Dr. Todd Hyster will be awarded the ENY-ACS Buck-Whitney Award for 2022. He will speak at our March 16 meeting.
Enzymes are exquisite catalysts for chemical synthesis, capable of providing unparalleled levels of chemo-, regio-, diastereo- and enantioselectivity. Unfortunately, biocatalysts are often limited to the reactivity patterns found in nature. In this talk, I will share my groups efforts to use light to expand the reactivity profile of enzymes. In our studies, we have exploited the photoexcited state of common biological cofactors, such as NADH and FMN to facilitate electron transfer to substrates bound within enzyme active sites. In other studies, we found that enzymes will electronically activate bound substrates for electron transfer. In the presence of common photoredox catalysts, this activation can be used to direct radical formation to enzyme active sites. Using these approaches, we are able to develop biocatalysts to solve long-standing selectivity challenges in chemical synthesis.
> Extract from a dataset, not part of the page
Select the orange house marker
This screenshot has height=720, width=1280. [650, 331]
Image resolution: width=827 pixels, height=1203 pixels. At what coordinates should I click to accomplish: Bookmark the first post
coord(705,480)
Todd is a native of Apple Valley, Minnesota, and did his undergraduate studies at the University of Minnesota. In 2008 he joined Tomislav Rovis’ group at Colorado State University for his graduate studies to develop Rhodium-catalyzed C–H activation reactions. During his Ph.D., Todd did an internship with Thomas Ward at the University of Basel where he prepared an artificial metalloenzyme for an asymmetric C–H activation reaction. After graduating, he joined the group of Frances Arnold at Caltech as an NIH Postdoctoral Fellow. In the Arnold group, Todd evolved P450s to catalyze nitrene transfer reactions. In 2015 he started his independent career at Princeton University and in 2021 moved to Cornell University, where he is currently an Associate Professor of Chemistry and Chemical Biology. Todd’s group has developed photochemical strategies to expand the synthetic utility of common enzymes, enabling them to address long-standing selectivity challenges in the chemical synthesis literature.